Greetings, my fellow port swillers!
Welp, it’s official. As of the conclusion of her last behind-the-wheel lesson yesterday, teh Eldest Gel was granted her provisional driver’s license.**
This morning, ol’ Robbo watched teh gel sail out of the Port Swiller Manor driveway on the way to school – in the dark and the fog – on her first ever solo flight. Mission accomplished, she later celebrated by taking her friend to the mall and a park, and then driving herself to her tutor and stopping to pick up some dinner on the way home.
Watching her tail lights fade into the gloom, I tried to recall my own first solo. Truth be told, I can’t. Searching back, I recall very clearly how the Old Gentleman taught me to drive stick on the mountain trails of a ranch in northwest Bexar County when I was about twelve. I also recall the deadly boring driver’s ed program I went through in the summah between my sophomore and junior years of high school. Heck, I even still remember the test I had to go through with the state DMV before I got my license in January, eh, 1982? But I don’t recall the first time I was behind the wheel all by myself.

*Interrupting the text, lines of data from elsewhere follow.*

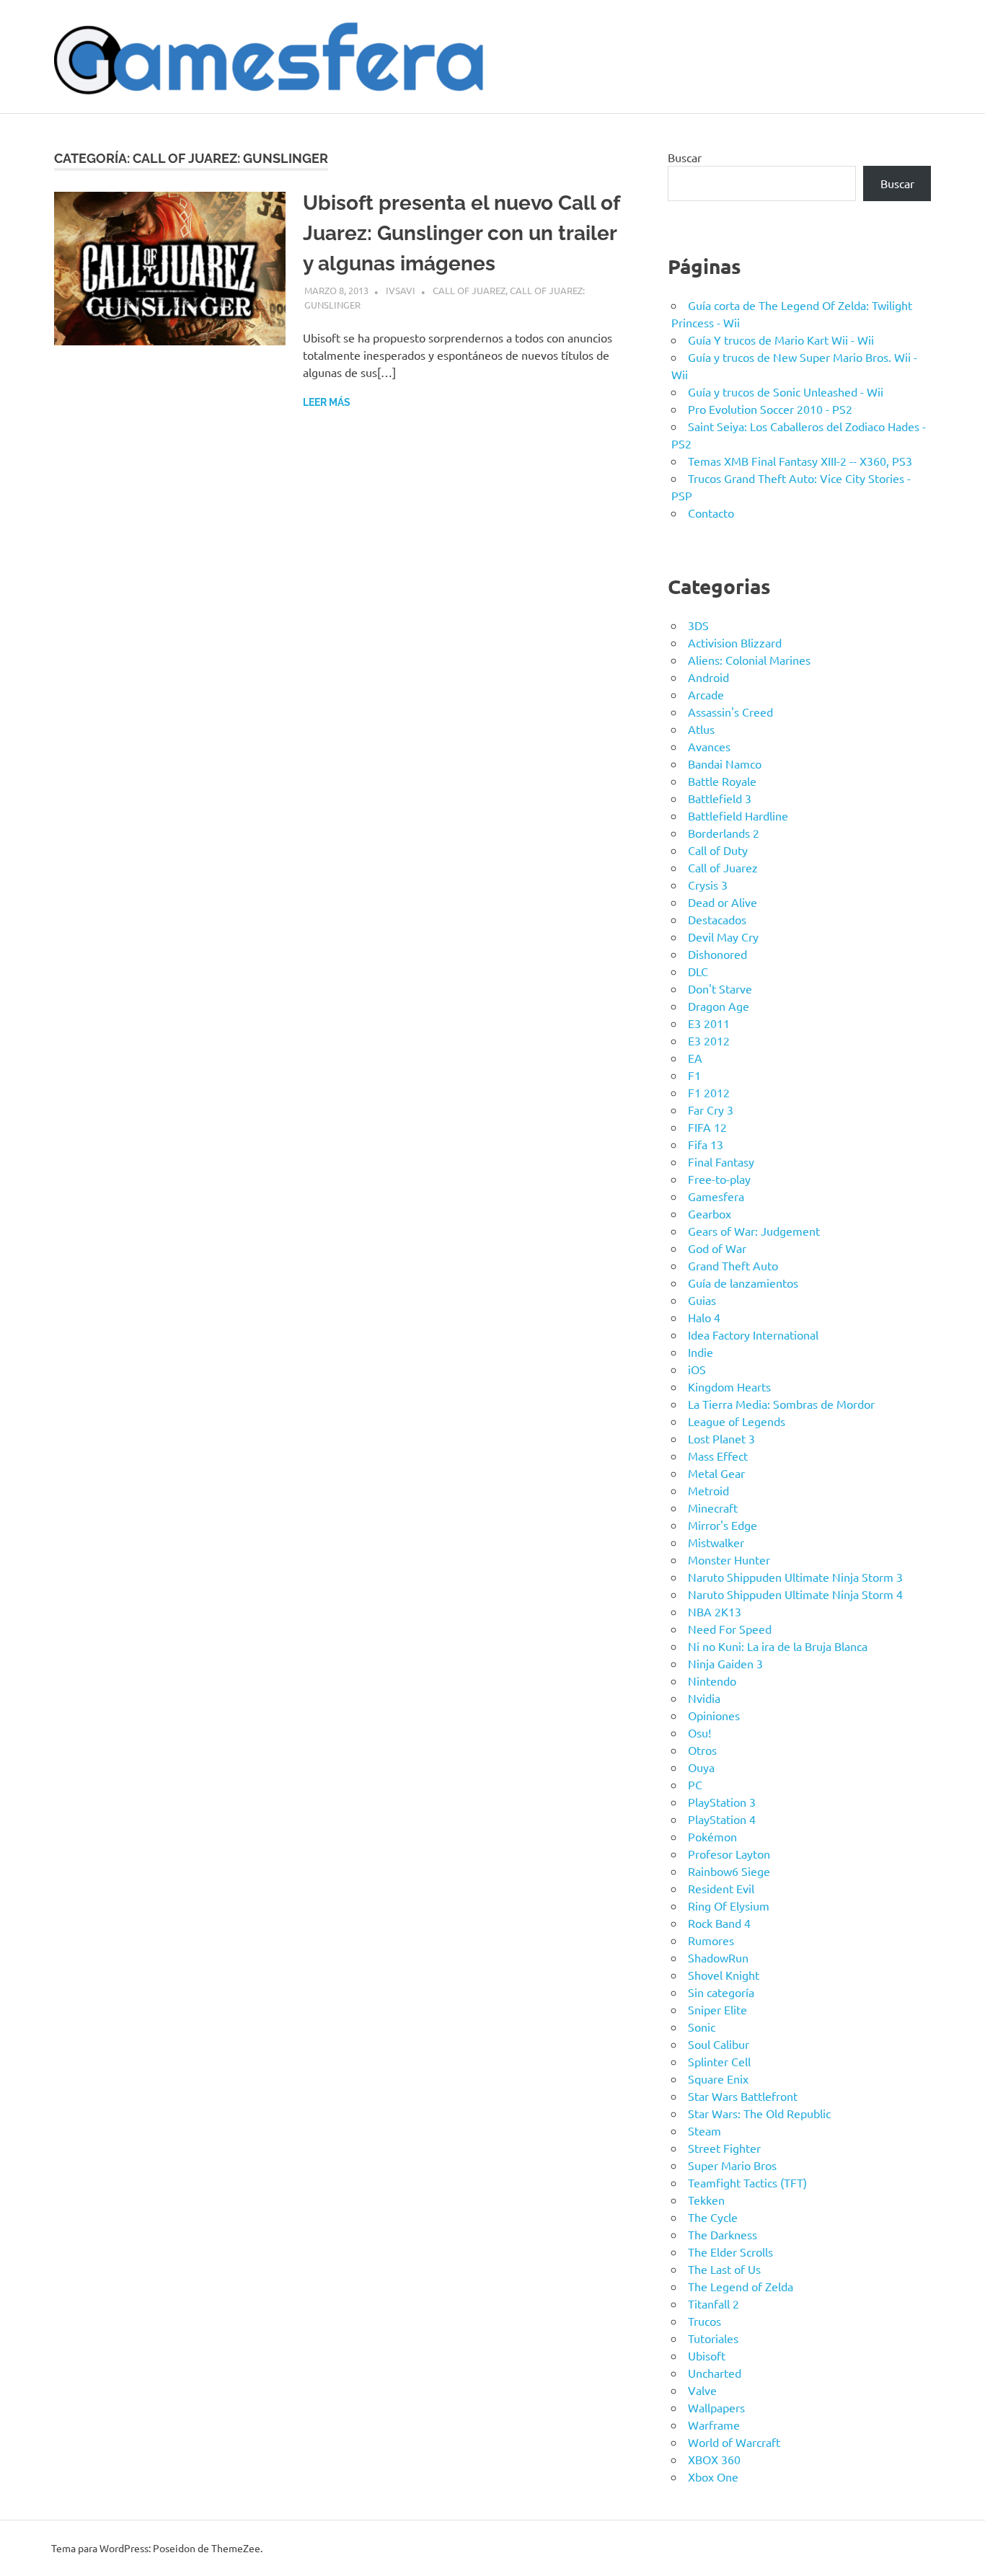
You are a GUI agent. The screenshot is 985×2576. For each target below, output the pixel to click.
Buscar (685, 157)
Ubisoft (706, 2355)
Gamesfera (716, 1196)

Maybe I was so used to the idea already that it didn’t register. I’m guessing things will be a bit different for teh gel.
One thing that is sinking in with us, albeit slowly: Now that teh Eldest has wheels, we can, at least in terms of logistics, finally after all these years switch back from zone coverage to man. Robbo likey.
* A blatant reference to Roald Dahl’s autobiography of the same name. You should read it if you haven’t. Dahl entered the world just in time to witness the last gasps of teh British Empire. His descriptions of Kiplingeque characters in East Africa are quite informative and amusing. On the other hand, his tales of encounters with green mamba snakes there have firmly resolved ol’ Robbo never ever to set foot on that continent for any reason whatsoever. And Dahl wound up as a fighter pilot in the RAF covering the Brit evacuation of Greece in the early days of the War. Fascinating stuff.
**According to local rules, she doesn’t get her O-Ficially license until she (and we) appear before the local state magistrate in a hearing at which he or she makes it so. Frankly, I approve of this kind of formality, as I think it hammers into teh kids’ heads the gravity of their new-won responsibilities. More on this as it unfolds.